The new Knet release is all about iterators: iterators for minibatching, iterators for training, iterators for monitoring, convergence etc. Why am I so excited about iterators all of a sudden? Allow me to explain:
Knet has used iterators for data generation since 2015. That was about it until recently when I was looking for a way to improve the training interface. See, at the core of every deep learning project there is a training loop that looks like this:
function train(model,data)
for (x,y) in data
# improve model parameters so model(x) approaches y
end
end
And these things can run for hours or days. You want the user to have full control of this loop: how many iterations to go, how to detect convergence and quit, how to monitor progress, how to take model snapshots or measure dev accuracy every n iterations etc.
My original (non)solution was to write a new train
function for every experiment. Why restrict the user with a bad interface when they can write their own 5 line loop? (of course you can take this idea a bit further and start thinking why write any package at all but that’s another discussion).
My next (pseudo)solution was to provide a train
function with lots of keyword arguments. I soon gave up on that idea when it became clear that I was on my way to implementing a Turing complete programming language using keyword arguments.

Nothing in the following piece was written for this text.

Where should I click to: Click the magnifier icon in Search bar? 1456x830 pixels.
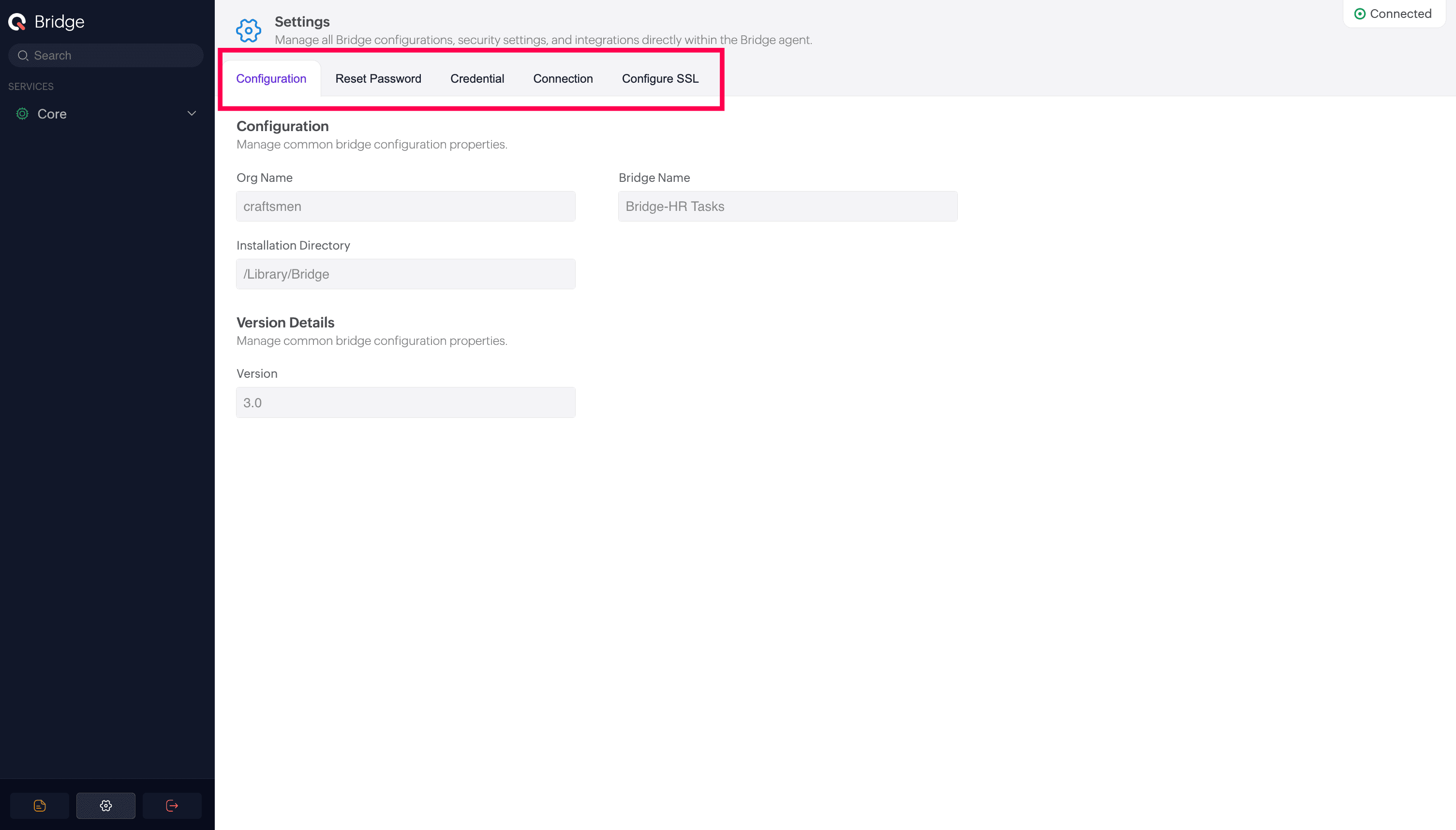pos(23,55)
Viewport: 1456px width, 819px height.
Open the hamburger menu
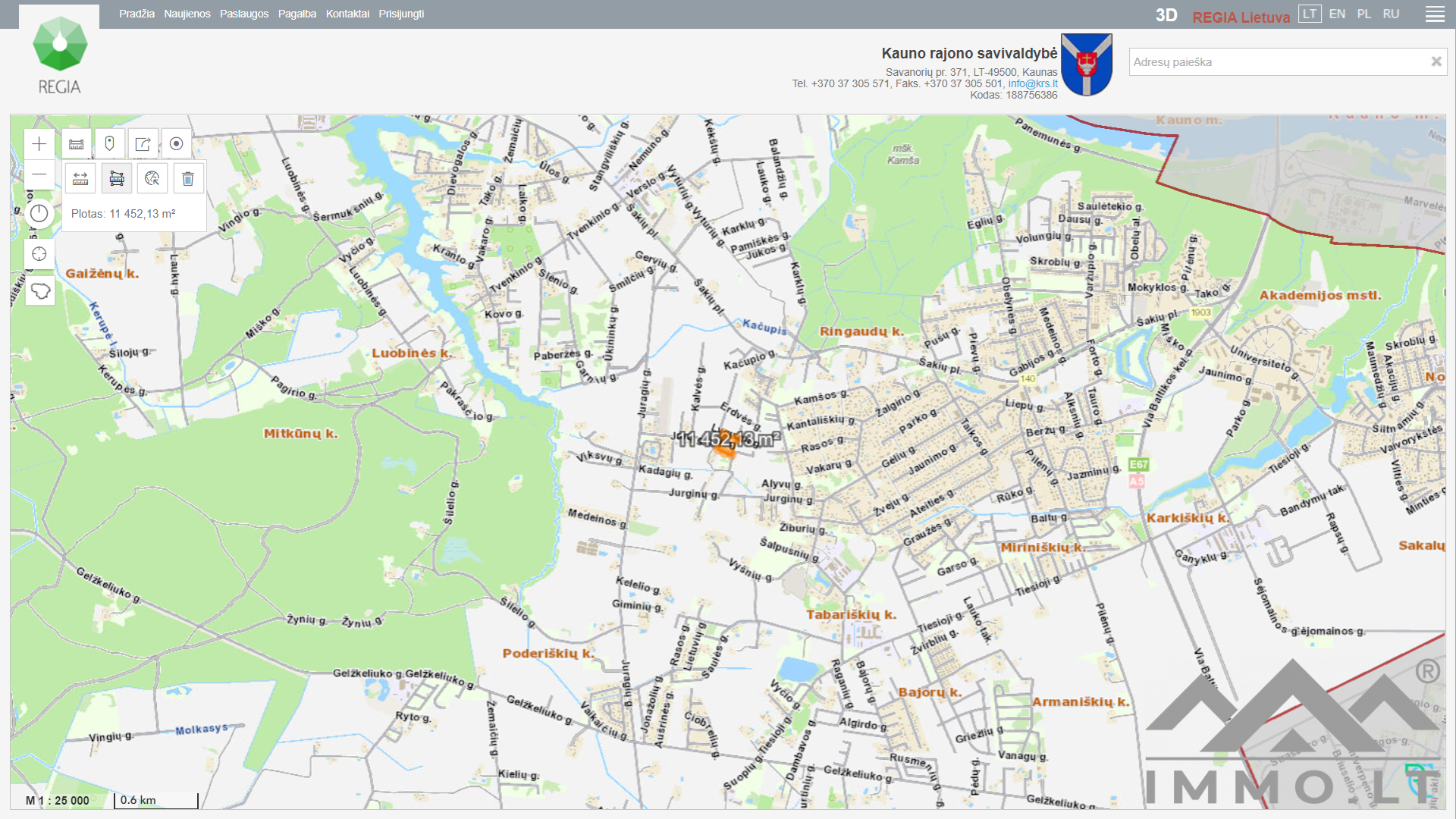point(1435,14)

Then I thought I had a brilliant flash of insight based on callback functions. See if train
just accepts a callback function that gets called inside the for loop, the user can implement any behavior:
function train(model,data,callback)
for (x,y) in data
callback() || break
# improve model parameters so model(x) approaches y
end
end
You want to display a progress bar, do something every n iterations, or quit after N iterations? Just implement some callback function with state and you are all set! Brilliant? Everybody hated it. Including me. It turns out callback functions are awkward to write and do not lead to very readable code.
Then finally I rediscovered iterators, and iterators that wrap other iterators (inspired by Tqdm.jl). I knew iterators can be these lazy collections that produce their next element only when asked. (Here is a summary with doc links to refresh your memory). See, once you implement the training loop as an iterator you can pause, restart and terminate it whenever you want:
train(model,data) = ((update model and return loss) for (x,y) in data)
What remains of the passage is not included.